Czech nuclear power plans pose difficulties for Bavaria’s stance on contested technology
Die Welt / Clean Energy Wire
Plans by the Czech government to build a new nuclear plant close the border with German state Bavaria is causing a dilemma for the governing conservative CSU, which endorses a runtime extension for German nuclear plants but is wary of new installations built abroad, newspaper Die Welt reports. Regional CSU politicians in the German southern state complained that the announcement by Czech prime minister Petr Fiala to build several new “small” reactors and make the region close to the German border a “vanguard” in the technology by relaxing licensing requirements had come to their utter surprise. The Bavarian border region is already close to two nuclear plants, Bavarian reactor Isar 2, which is slated to receive a runtime extension until April next year, and Czech plant Temelin. The plan announced by the Czech prime minister now foresees the construction of a new modular reactor by 2032, by which date all of Germany’s remaining nuclear plants are expected to have been shut for almost a decade. The Bavarian Green Party said that the Czech Republic only implemented what the CSU proposed to do at home: “Building new nuclear power plants.” But the CSU government in Bavaria is not only worried about plans for new reactors, it also has signaled concerns to its Czech neighbours about a planned nuclear waste repository in the border region. CSU leader and state premier Markus Söder had written to Fiala in a letter that there was significant resistance against the plans in the border region, arguing Bavaria would “decidedly oppose such plans.”
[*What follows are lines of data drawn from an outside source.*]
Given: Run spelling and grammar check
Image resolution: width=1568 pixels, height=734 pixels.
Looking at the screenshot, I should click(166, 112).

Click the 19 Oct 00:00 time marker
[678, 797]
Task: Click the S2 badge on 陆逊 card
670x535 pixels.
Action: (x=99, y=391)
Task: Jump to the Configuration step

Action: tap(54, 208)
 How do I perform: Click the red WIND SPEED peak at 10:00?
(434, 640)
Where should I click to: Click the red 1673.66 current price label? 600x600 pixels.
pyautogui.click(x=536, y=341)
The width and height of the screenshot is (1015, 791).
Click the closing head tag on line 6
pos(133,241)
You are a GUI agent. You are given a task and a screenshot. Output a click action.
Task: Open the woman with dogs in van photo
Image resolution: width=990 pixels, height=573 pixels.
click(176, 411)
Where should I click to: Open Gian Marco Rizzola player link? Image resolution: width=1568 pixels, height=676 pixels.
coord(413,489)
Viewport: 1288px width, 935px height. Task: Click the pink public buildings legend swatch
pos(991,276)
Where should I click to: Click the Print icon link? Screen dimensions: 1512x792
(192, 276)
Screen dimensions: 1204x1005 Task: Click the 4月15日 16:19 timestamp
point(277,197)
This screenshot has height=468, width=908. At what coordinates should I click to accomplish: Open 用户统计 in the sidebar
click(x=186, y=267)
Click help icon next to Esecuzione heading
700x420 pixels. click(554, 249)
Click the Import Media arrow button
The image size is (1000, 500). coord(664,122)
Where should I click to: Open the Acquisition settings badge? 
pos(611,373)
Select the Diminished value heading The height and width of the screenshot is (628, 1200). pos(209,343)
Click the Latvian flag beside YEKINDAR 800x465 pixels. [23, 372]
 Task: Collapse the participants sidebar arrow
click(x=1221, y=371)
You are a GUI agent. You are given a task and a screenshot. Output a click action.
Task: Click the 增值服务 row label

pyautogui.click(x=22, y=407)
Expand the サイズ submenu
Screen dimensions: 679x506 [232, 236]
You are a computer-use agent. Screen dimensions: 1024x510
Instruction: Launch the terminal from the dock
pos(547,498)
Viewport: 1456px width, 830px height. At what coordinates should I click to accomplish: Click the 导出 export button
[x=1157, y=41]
Commenting on the German chancellor’s decision to enable a runtime extension for Germany’s nuclear plants until spring 2023, Bavaria’s economy minister Hubert Aiwanger from the CSU’s coalition partner Free Voters said the decision was “short-sighted” and ideologically motivated. He called for a longer extension until 2024, arguing the need for nuclear backup capacity would not end in April next year. In a press release earlier this year, Aiwanger had said Bavaria should remain “on the lookout” regarding the possibility that Germany’s own nuclear waste repository will be built in Bavaria, an option that the minister said he “cannot imagine.” Andreas Lenz, energy policy spokesperson for the CSU’s parliamentary group, told the newspaper he saw no inconsistencies in his party’s stance on nuclear power. “There’s a difference between building new nuclear plants and using existing ones for a limited time in a very tense supply situation.” With a view to Prague’s nuclear plans, Lenz added that all countries in Europe would have full autonomy regarding their energy policy.